Now there are exceptions. If I have a PCB that has QFN packages, I will not use a stencil. The main reason for that is that the hot air station easily blows small QFN packages out of alignment. For similar reasons, I have for now limited myself to 0805 or larger packages when it comes to resistors or capacitors. I did try to put a 0603 in place, but it just kept flying away.
QFN packages require special attention. Those can be a real pain to get done right, but the best method that I came up with is this. I first apply regular leaded tin to all the pads on the PCB where the QFN package is to be installed. After I am happy how the pads are tinned, I put a drop of sticky flux on the footprint, and then position the package in place. The flux keeps the component from flying away while it is being heated. After that I do the reflow as I did with the stenciled PCB, but now I just solder the QFN in place and once it is soldered, I can inspect it visually. Now since I didn't put any other components on the PCB yet and I no longer can use a stencil, I need to apply solder paste with a syringe to each pad of the remaining components. That usually takes some time, and I usually also put too much paste on the pads. The paste likes to stick to the syringe, so the best way to handle that I came up with was to use a wooden cocktail stick to fine position it.

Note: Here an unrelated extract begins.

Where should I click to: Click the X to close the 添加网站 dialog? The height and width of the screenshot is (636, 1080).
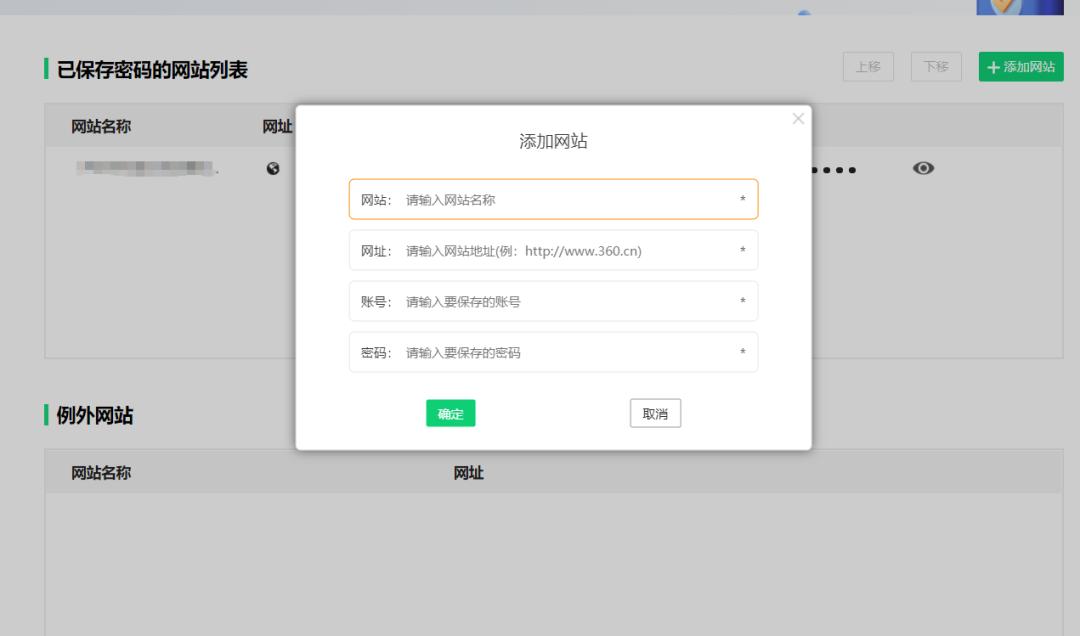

Did I mention I always put too much paste on the pads ? So much so, that more than once while the PCB is on the hot plate the paste simply becomes more fluid and becomes one big puddle of paste on both ends of a resistor. That is normally not a problem though, because once the solder reflows, surface tension usually pulls all the solder into the right place.
If I have a short between two pins of a SOT-16 package, I fix that with the soldering iron (and a hoof tip) and some flux. Normally that is enough to make the solder flow to the right place due to surface tension.
Conclusion
I found that SMD is actually easier to do than THT, particularly if you need to remove a component for whatever reason. Cleaning a hole of a THT component is a colossal pain, and you risk damaging the pads doing it. But you do need more tools to achieve that. With THT you only really need a soldering iron, with SMD you need also a hot air station, preferably a hot plate, a microscope (or at least a good magnifying glass or both) and you need to play with more chemicals (solder paste, flux and IPA to clean up the mess).
I still do use THT where it makes sense (for example connectors), but SMD is now my default choice for all new designs. Soldering SMDs turned out to be a lot easier and actually more fun than I had originally thought.